I think Lance has made it pretty clear on what he cares about.

My argument of of him not racing other races does not make sense to you because you are not a cycling fan, you are a TdF fan. I do admire his wins but I do not admire him for the way he conducts himself as a cyclist and teammate. I also do not admire the fact that he has little respect for the cycling calendar other than July. I say that as a cycling fan. I do get the point of the thread, I just disagree. One can admire a person's achievments without admiring the person. The Badger is a great example of that.

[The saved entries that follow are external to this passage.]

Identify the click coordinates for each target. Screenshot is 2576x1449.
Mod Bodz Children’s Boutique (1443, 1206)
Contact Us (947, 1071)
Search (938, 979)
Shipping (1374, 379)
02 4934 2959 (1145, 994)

If Lance were a tennis player, he would only play Wimbledon, not any of the other slams. Please take some time to get your analogies correct.

I have not ever had to fight serious cancer. Many people have done that and lived, many more have done that and not lived. Lance beat cancer and that is inspirational to those who are fighting for their lives or have loved ones that are doing so. This is exactly why there will always be those who are passionate about their love for Lance.

The Lance Armstrong Foundation is about survivorship, not about actually fighting cancer.

A site about celebrities and charity:

http://www.looktothestars.org/


----------



## wsriii (May 23, 2006)

andy11 said:


> I think anyone who is passionate about cycling, will find it hard not to admire Lance. Agree?


No....


----------



## barhopper (Aug 10, 2009)

Maximus_XXIV said:


> I think Lance has made it pretty clear on what he cares about.
> 
> My argument of of him not racing other races does not make sense to you because you are not a cycling fan, you are a TdF fan. I do admire his wins but I do not admire him for the way he conducts himself as a cyclist and teammate. I also do not admire the fact that he has little respect for the cycling calendar other than July. I say that as a cycling fan. I do get the point of the thread, I just disagree. One can admire a person's achievments without admiring the person. The Badger is a great example of that.
> 
> ...








Founded and chaired by world-famous cyclist and cancer survivor Lance Armstrong, the LAF is aimed at raising awareness, funding research and ending the stigma of cancer that many survivors face.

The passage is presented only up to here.